The Mississippi Valley (which runs through parts of Louisiana, Mississippi, Arkansas, Tennessee and Missouri) emerged, Mr. Johnson writes, as the "credit-importing, cotton-exporting leading edge of the global economy of the nineteenth century." A rabidly speculative spirit drove the process, and the flush times of the 1830s gave rise to booms in the region's powerful economic triptych: cotton, land and slaves. Into this maelstrom of unabashed acquisitiveness stepped the speculators: the land grabbers, the merchants, the slave traders. Riverboat operators also figured prominently, with steamboats able to move considerable freight upriver, melting away barriers of time and space. By the eve of the Civil War, steamboats carried over $200 million of trade, mainly in cotton, and were a leading sector in the region's economy.
In Mr. Johnson's telling, the antebellum Mississippi Valley is an unexpectedly modern place, more technologically advanced than the mills of Massachusetts or Manchester and certainly just as connected to and driven by the dictates of the world economy. The technology powering steamboats, for example, was new, designed to overcome the river's mighty flow, pushing goods and people upstream at an impressive if not always safe speed. The textile mills of the North and Britain, by contrast, still relied on an ancient, riparian technology, one hostage to the force of gravity. As Mr. Johnson notes: "A mere handful of the steamboats docked along the levee in New Orleans on any given day could have run the entire factory at Lowell."
A great deal of the capital underwriting this technology came directly from the North and Britain. New Orleans bankers managed the circulation of Northern and British capital in the region. With that capital, planters bought slaves, the human capital to cultivate cotton. The slave traders—there were as many as 20 establishments in New Orleans in the antebellum period whose sole business was the buying and selling of bondpeople—thus completed the dismal if highly profitable circuit in capital and labor.
The forces underwriting the region's feverish economic development were also making it a place where uncertainty prevailed. Numerous slaves in the Mississippi Valley were engaged in fomenting insurrection—hundreds of them, armed with axes and shovels, marched on New Orleans in 1811—or resisting the exploitation of their labor by running away or by taking from their masters the food and drink usually denied them. Paper currency could not always be trusted (it was frequently unbacked, and bills of exchange were often far removed from the original issuer). Steamboat travel was highly dangerous, and on land or river, no one was entirely sure of the true character or, indeed, the race of those they encountered in this booming region (was that a light-skinned slave or a free white man?). There was an imprecise, speculative air. But things got done, impressively if sordidly. By 1840, Mr. Johnson writes, there were "more millionaires per capita in the Mississippi Valley than anywhere else in the United States."

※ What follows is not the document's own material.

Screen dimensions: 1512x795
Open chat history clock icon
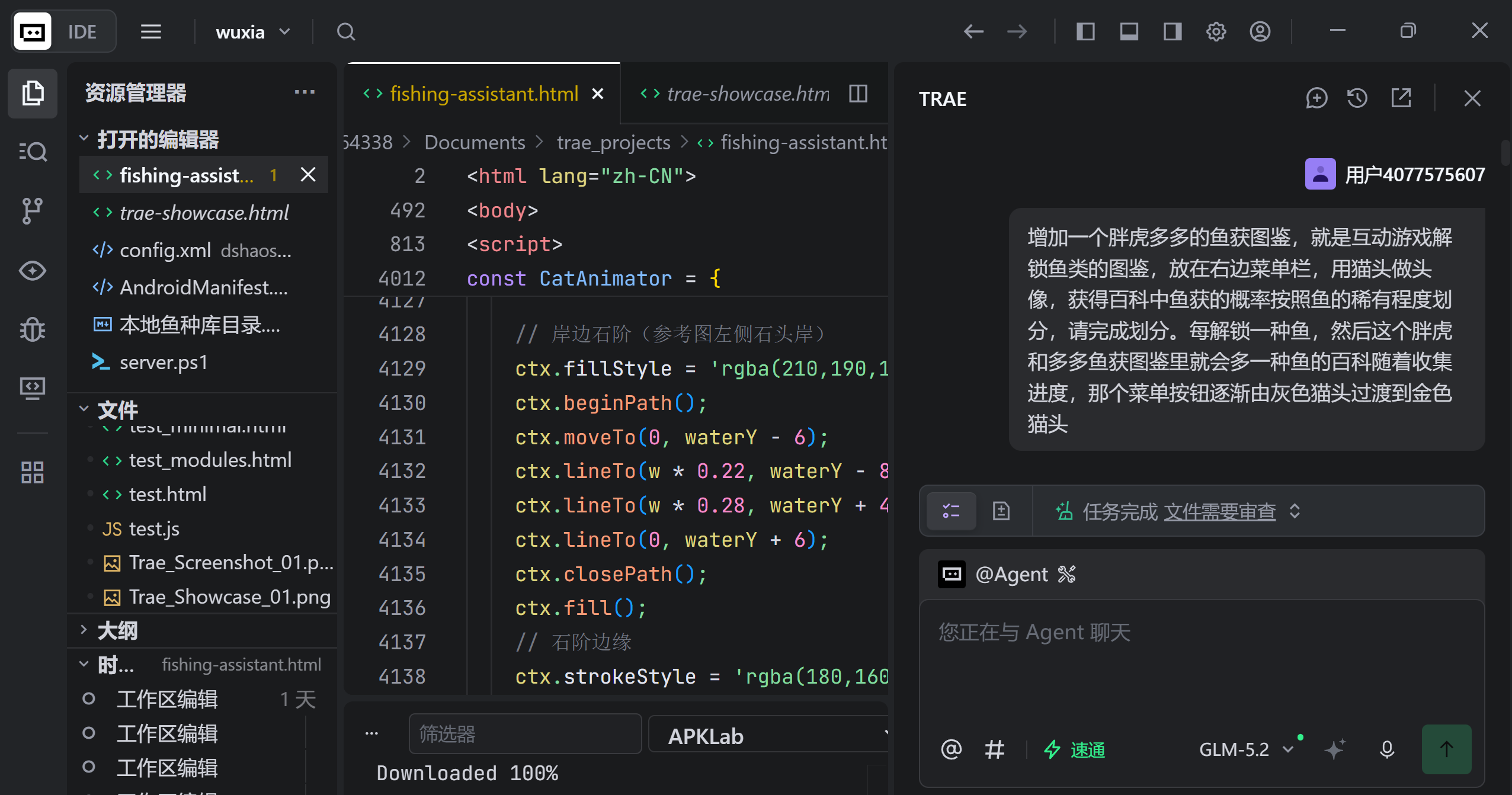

Mr. Johnson's appreciation of the global and imperial aspirations of Mississippi Valley slaveholders helps us to make sense of the events leading up to the Civil War. These "full-throttle capitalists" were filled with expansionist zeal. Valley planters and politicians made dedicated efforts to overthrow Cuba's Spanish colonial government in the 1850s. They feared what might happen if the anti-slavery British gained control of Cuba. Emancipation there might inspire slave insurrections and even race wars in their own part of the world. More optimistically, they thought Cuba could be the key to further economic success, valley-style. "It is sufficient to look over the extensive valley of the Mississippi," wrote one supporter of annexation, "to understand that the natural direction of its growth, the point of connection of its prodigious European commerce and of its rational defense, is Cuba." So, too, with Nicaragua. If Cuba functioned as the imperial slaveholders' transatlantic connection, Nicaragua, at least in the conviction of William Walker (who invaded the country in 1855, proclaimed himself president and promptly reinstituted slavery), represented the slaveholders' ambitions to link to the Pacific. (Walker was overthrown by local troops and shot in Honduras in 1860 after another attempt to establish a colony.)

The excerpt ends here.